Return every line from the records below with the string "height".
+++ MATERIAL FOR THIS TASK
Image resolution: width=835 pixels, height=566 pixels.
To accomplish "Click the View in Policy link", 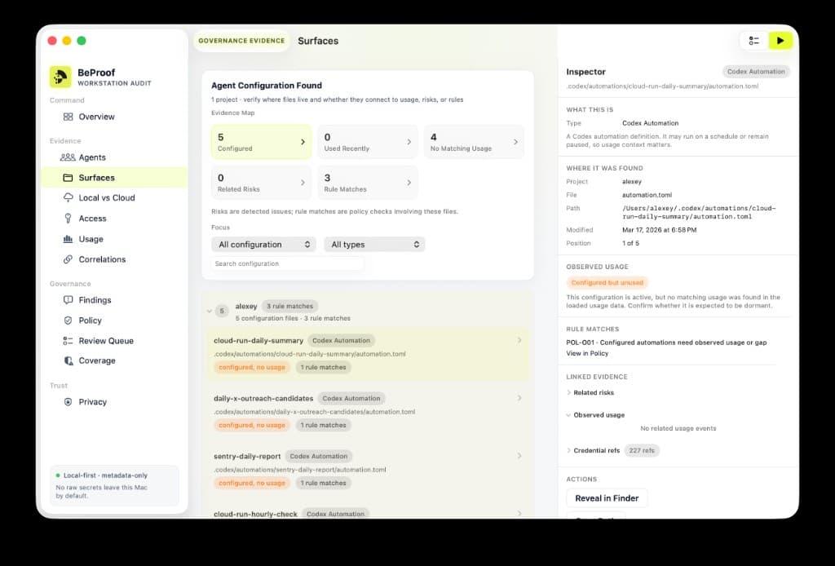I will click(x=587, y=354).
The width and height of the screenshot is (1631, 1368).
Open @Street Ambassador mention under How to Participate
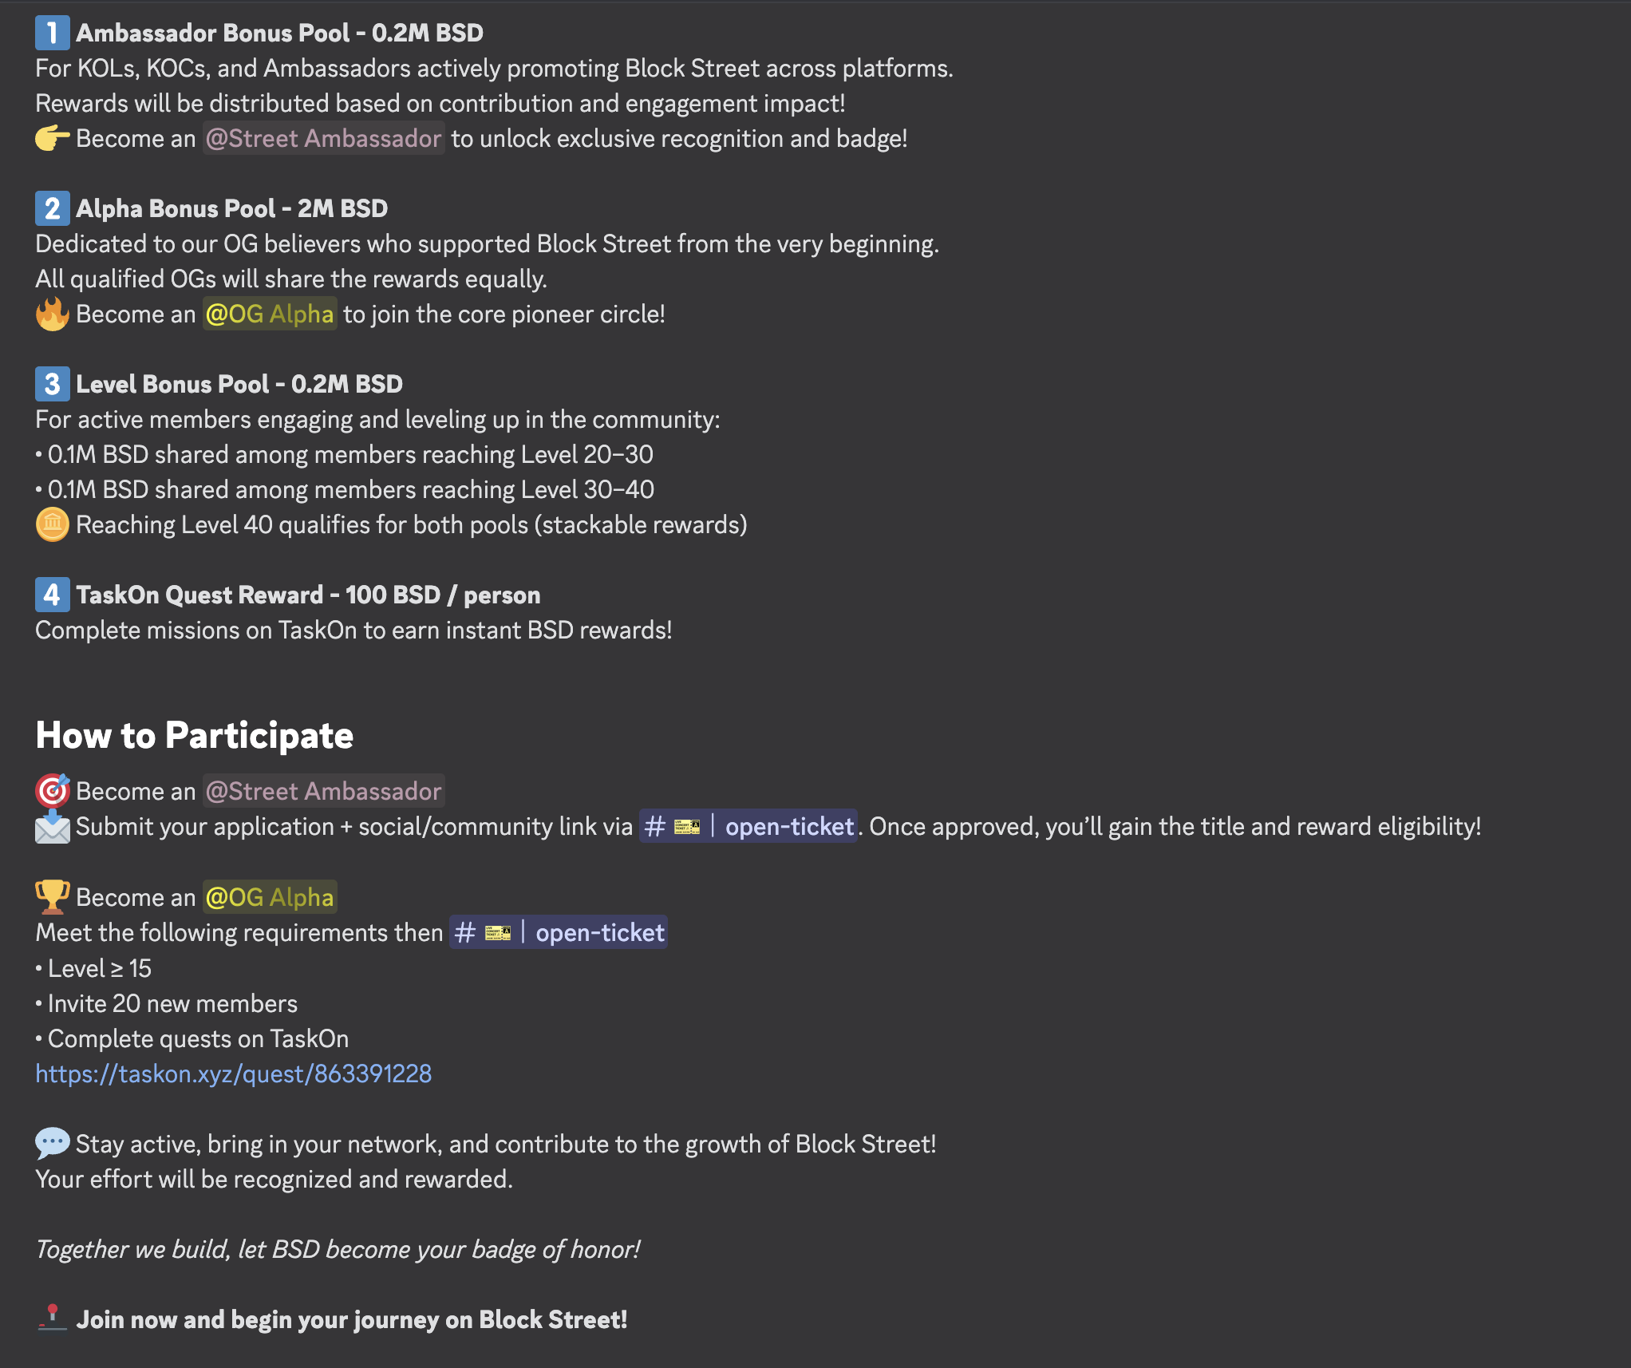pyautogui.click(x=323, y=791)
++++++
=== OUTPUT OF THE TASK ===
Image resolution: width=835 pixels, height=566 pixels.
The width and height of the screenshot is (1631, 1368).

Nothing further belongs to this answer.